Apricot tree disease is nearly always caused by a fungal infection. However, there are many different types of fungi that can cause problems for you and your fruit tree. Cornyeum blight, also called "shot-hole" disease, creates problems for apricot trees, as does another form of infection called a bacterial canker. Amilaria root rot also impacts a number of apricot trees throughout the growing season.

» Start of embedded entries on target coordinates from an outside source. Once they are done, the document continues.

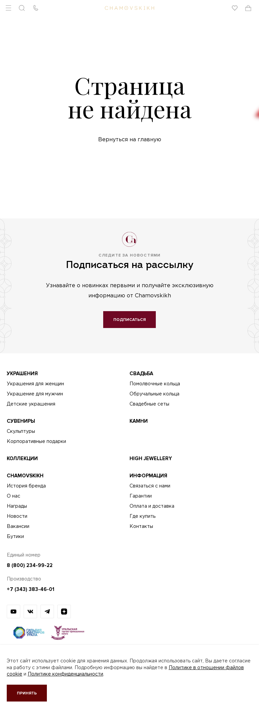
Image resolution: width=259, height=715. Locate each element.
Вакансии (18, 527)
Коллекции (22, 458)
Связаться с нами (150, 486)
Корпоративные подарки (36, 442)
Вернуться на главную (129, 139)
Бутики (15, 537)
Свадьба (141, 373)
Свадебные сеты (149, 404)
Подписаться (129, 319)
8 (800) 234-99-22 (30, 565)
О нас (13, 496)
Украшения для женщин (35, 384)
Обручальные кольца (154, 394)
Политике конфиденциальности (65, 674)
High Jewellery (151, 458)
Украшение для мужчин (35, 394)
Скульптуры (21, 431)
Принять (27, 693)
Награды (17, 506)
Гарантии (141, 496)
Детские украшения (31, 404)
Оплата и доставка (152, 506)
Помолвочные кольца (155, 384)
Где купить (142, 516)
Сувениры (21, 421)
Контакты (141, 527)
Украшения (22, 373)
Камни (139, 421)
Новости (17, 516)
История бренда (26, 486)
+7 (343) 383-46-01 (30, 589)
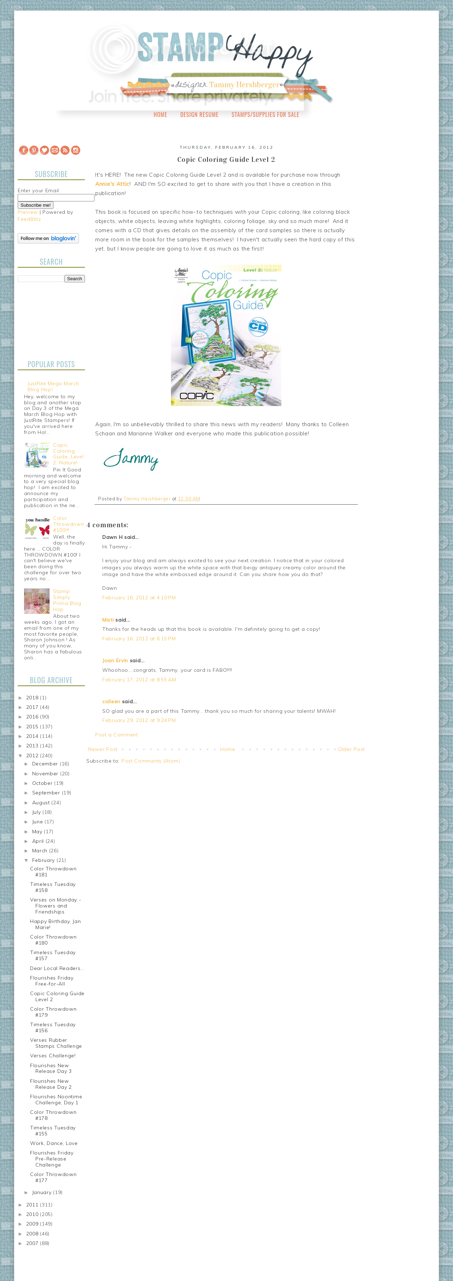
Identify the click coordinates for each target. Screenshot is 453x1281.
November (46, 773)
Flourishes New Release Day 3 (51, 1068)
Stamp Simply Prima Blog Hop (67, 600)
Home (160, 114)
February (44, 860)
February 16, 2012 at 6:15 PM (139, 638)
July (37, 812)
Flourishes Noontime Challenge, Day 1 (56, 1099)
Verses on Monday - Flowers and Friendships (55, 906)
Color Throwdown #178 (53, 1115)
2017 (33, 707)
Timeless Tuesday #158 (53, 887)
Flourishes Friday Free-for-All (52, 981)
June (38, 821)
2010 (33, 1214)
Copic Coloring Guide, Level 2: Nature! (68, 454)
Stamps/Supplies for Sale (265, 114)
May (38, 831)
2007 (33, 1243)
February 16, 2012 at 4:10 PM (139, 597)
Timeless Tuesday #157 (53, 955)
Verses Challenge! (53, 1055)
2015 (33, 726)
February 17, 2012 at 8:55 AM (139, 679)
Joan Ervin (115, 660)
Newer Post (102, 749)
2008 (33, 1233)
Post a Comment (116, 734)
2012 (33, 755)
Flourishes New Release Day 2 (51, 1084)
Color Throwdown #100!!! (68, 524)
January (42, 1192)
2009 (33, 1224)
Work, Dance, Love (54, 1143)
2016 (33, 716)
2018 (33, 697)
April (39, 841)
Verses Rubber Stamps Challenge (56, 1043)
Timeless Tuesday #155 (53, 1130)
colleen (111, 701)
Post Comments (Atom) (150, 761)
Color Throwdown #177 (53, 1177)
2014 (33, 736)
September (47, 792)
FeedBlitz (29, 219)
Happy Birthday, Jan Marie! (55, 924)
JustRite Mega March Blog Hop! (53, 386)
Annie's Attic (112, 184)
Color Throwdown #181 (53, 871)
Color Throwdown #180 (53, 940)
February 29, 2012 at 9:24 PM (139, 720)
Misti (108, 620)
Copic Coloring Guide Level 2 (57, 996)
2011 (33, 1204)
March (40, 850)
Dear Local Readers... (57, 968)
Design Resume (199, 114)
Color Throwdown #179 (53, 1012)
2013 (33, 745)
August (42, 802)
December (46, 763)
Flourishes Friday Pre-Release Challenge (52, 1159)
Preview (28, 212)
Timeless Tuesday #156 (53, 1027)
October (43, 783)
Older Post (351, 749)
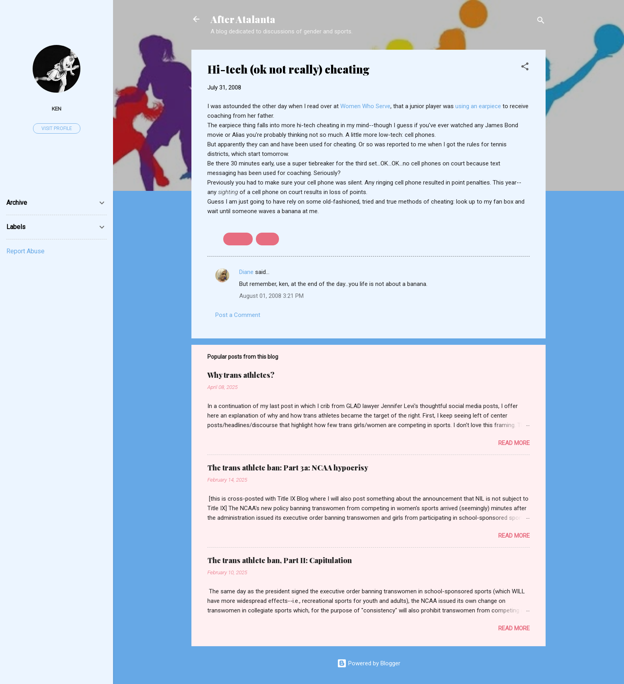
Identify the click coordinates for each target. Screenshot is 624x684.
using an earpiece (479, 106)
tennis (267, 239)
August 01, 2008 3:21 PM (271, 295)
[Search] (541, 22)
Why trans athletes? (241, 375)
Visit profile (56, 128)
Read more (514, 443)
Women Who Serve (365, 106)
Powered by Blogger (368, 663)
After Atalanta (243, 19)
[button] (525, 68)
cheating (238, 239)
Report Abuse (25, 251)
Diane (246, 272)
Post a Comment (237, 315)
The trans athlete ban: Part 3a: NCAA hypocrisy (287, 467)
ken (56, 108)
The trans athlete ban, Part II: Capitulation (279, 560)
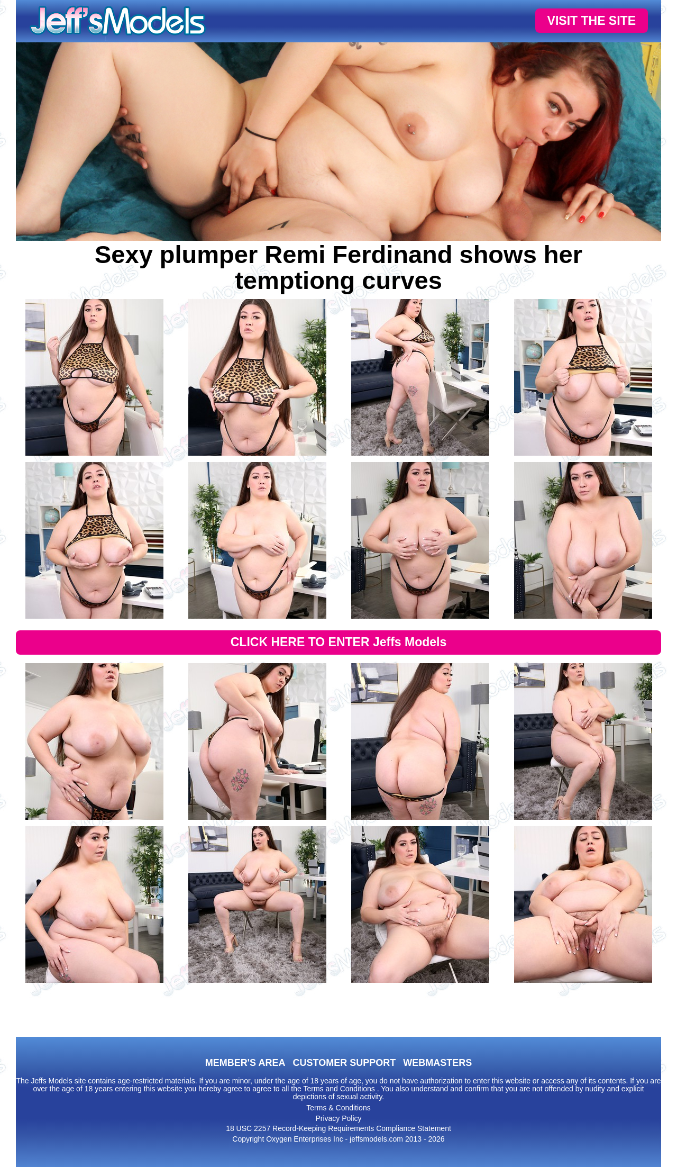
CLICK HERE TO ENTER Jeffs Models (339, 642)
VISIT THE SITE (591, 21)
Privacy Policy (338, 1118)
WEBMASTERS (437, 1063)
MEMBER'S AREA (245, 1063)
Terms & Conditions (338, 1107)
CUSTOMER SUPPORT (344, 1063)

Different types of apricot tree diseases cause different symptoms. You may notice small brown specks on the fruit around harvest time, or cankers on buds and twigs. You might even see a brown, gummy substance that looks like sap oozing from the side of the tree. Flowers and young shoots may also turn brown or black as if they had been scorched, and sometimes the tree may appear to have simply dried up, even if it has gotten plenty of water.
Diagnosing the Problem
The symptoms of your apricot tree disease will usually point to the source of the problem. If the tree has been getting plenty of water and trees around it do not appear to be suffering from drought, yet the tree is withered, then you likely are dealing with amilaria root rot. Spots on the fruit and oozing, gummy liquids indicate shot-hole disease. The good news is that while the fruit is not as pretty, it is still tasty and edible. Finally, blackened flowers and shoots indicate a bacterial canker infection, even if no cankers are visible on the tree. You can verify this diagnosis by checking the state of the inner bark, which will be brown, mushy and smell sour.
Treating the Infection
Sadly, if your apricot tree has amilaria root rot, then it is going to die. The best thing you can do is to remove the infected tree so that other trees do not develop the problem, and change your watering habits to prevent a similar situation with other trees. Shot-hole disease should not be treated if it has already appeared on the fruits. Wait until the fruit drops, then apply a fungicide. Apply the same fungicide in the spring just after the flower petals drop off the tree. You may need to do this for several growing seasons to eliminate the problem. Give your tree plenty of nitrogen-rich fertilizer to get rid of bacterial cankers. The nitrogen will make the tree hardy enough to fight off the infection on its own.
The best way to enjoy your apricot tree and to get the best harvests is to keep it healthy from the very beginning. Water your tree in the mornings so that it does not end up with mushy, moist soil and leaves in the afternoon. Also, make sure that the soil drains well to prevent root rot. If you have not yet planted and you know the area used to host apricot, apple or cherry trees, then you need to fumigate the soil because cankers may be lurking, waiting to attack.